▶ _STATED EXERCISE A_: Give every port number that the ELK playbook text below publishes for the ELK container.
▶ _STATED EXERCISE B_: In the ELK playbook text below, which Docker image does the container task use?
▶ _STATED EXERCISE C_: Continue the ELK playbook text below, starting after its last sentence.

▶ _DOCUMENT_:
◇ ◇ ◇ ◇

The following screenshot displays the result of running ELK installation YML file.

Creating ELK Playbook

The playbook implements the following tasks:

Configure ELK VM with Docker

       	      - name: Configure ELK VM with Docker
        	hosts: elk
                remote_user: RedAdmin
                become: true
                tasks:

Install Docker.io

       	      - name: Install docker.io
        	apt:
                  update_cache: yes
                  force_apt_get: yes
                  name: docker.io
                  state: present

Install Python3-pip

       	      - name: Install python3-pip
        	apt:
                  force_apt_get: yes
                  name: python3-pip
                  state: present

Install Docker Python Module

       	      - name: Install python3-pip
        	apt:
                  force_apt_get: yes
                  name: python3-pip
                  state: present

Increase virtual memory

       	      - name: Use more memory
        	sysctl:
                  name: vm.max_map_count
       		  value: 262144
      		  state: present
       		  reload: yes

Download and Launch a Docker ELK Container with ports 5601, 9200, 5044.

       	      - name: Download and launch a docker elk container
         	docker_container:
           	  name: elk
           	  image: sebp/elk:761
           	  state: started
           	  restart_policy: always
 		  ports:
          	    - 5601:5601
          	    - 9200:9200
          	    - 5044:5044

Enable Service Docker on Boot

       	      - name: Enable service docker on boot
        	sysmd:
                  name: docker
       		  enabled: yes

After the ELK container is installed, SSH into your container ssh username@your.ELK-VM.External.IP and double check that elk-docker container is running.

◇ ◇ ◇ ◇

▶ _DATA_:
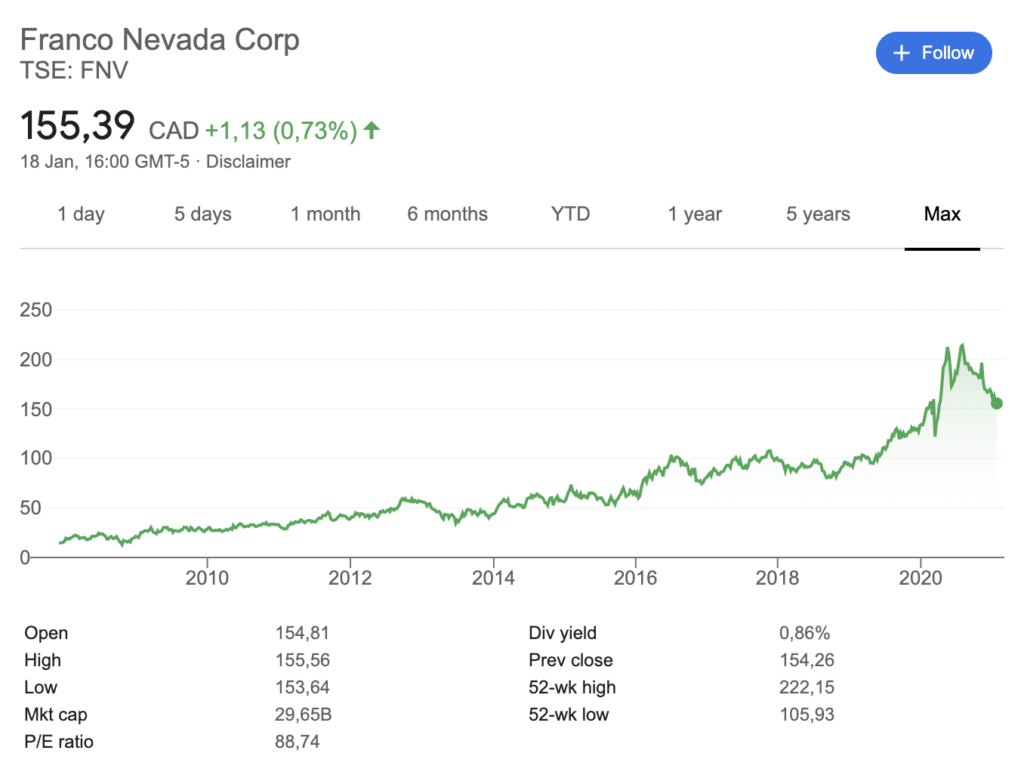This screenshot has height=769, width=1024.
Task: Show the 5 years range
Action: (x=818, y=214)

◇ ◇ ◇ ◇

▶ _FINAL RESULT A_: 5601, 9200, 5044

▶ _FINAL RESULT B_: sebp/elk:761

▶ _FINAL RESULT C_:
   ssh RedAdmin@10.1.0.7

The screenshot displays the results when successfully connected to ELK via SSH

The following screenshot displays the result of running docker ps after successfully configuring the ELK instance.

Restrict access to the ELK VM using Azure network security groups.

You will need to add your public IP address to a whitelist. Opening virtual network existing NSG and create an incoming rule for your security group that allows TCP traffic port 5601 from your public IP address.

Verify that you can access your server by navigating to http://[your.ELK-VM.External.IP]:5601/app/kibana. Use the public IP address of your new VM.

   http://20.242.105.231:5601/app/kibana

You should see this page:

If you can get on this page, congratulations! You have successfully created an ELK Server!

Target Machines & Beats

This ELK server is configured to monitor the following machines:

Web-1 VM: 10.0.0.5
Web-2 VM: 10.0.0.6
Web-3 VM: 10.0.0.7

We have installed the following Beats on these machines:

Filebeat
Metricbeat

These Beats allow us to collect the following information from each machine:

Filebeat:

Filebeat monitors the specified log file or location, collects log events, and forwards them to Elasticsearch or Logstash for indexing.
Filebeat is used to collect and send log files.
Filebeat can be installed on almost any operating system, including Docker containers. It also contains internal modules for specific platforms such as Apache, MySQL, and Docker, including default configurations and Kibana objects for these platforms.

Metricbeat:

Metricbeat helps monitor your server by collecting metrics and statistics that are collected and sent to the specific from the systems and services running on your server.
Like Filebeat, Metricbeat supports an internal module for collecting statistics from a particular platform.
You can use these modules and a subset called metric sets to configure how often Metricbeat collects metrics and the specific metrics it collects.
We use it for failed SSH login attempts, sudo escalations, and CPU/RAM statistics.

Click here to view Steps on Creating Filebeat and Metricbeat.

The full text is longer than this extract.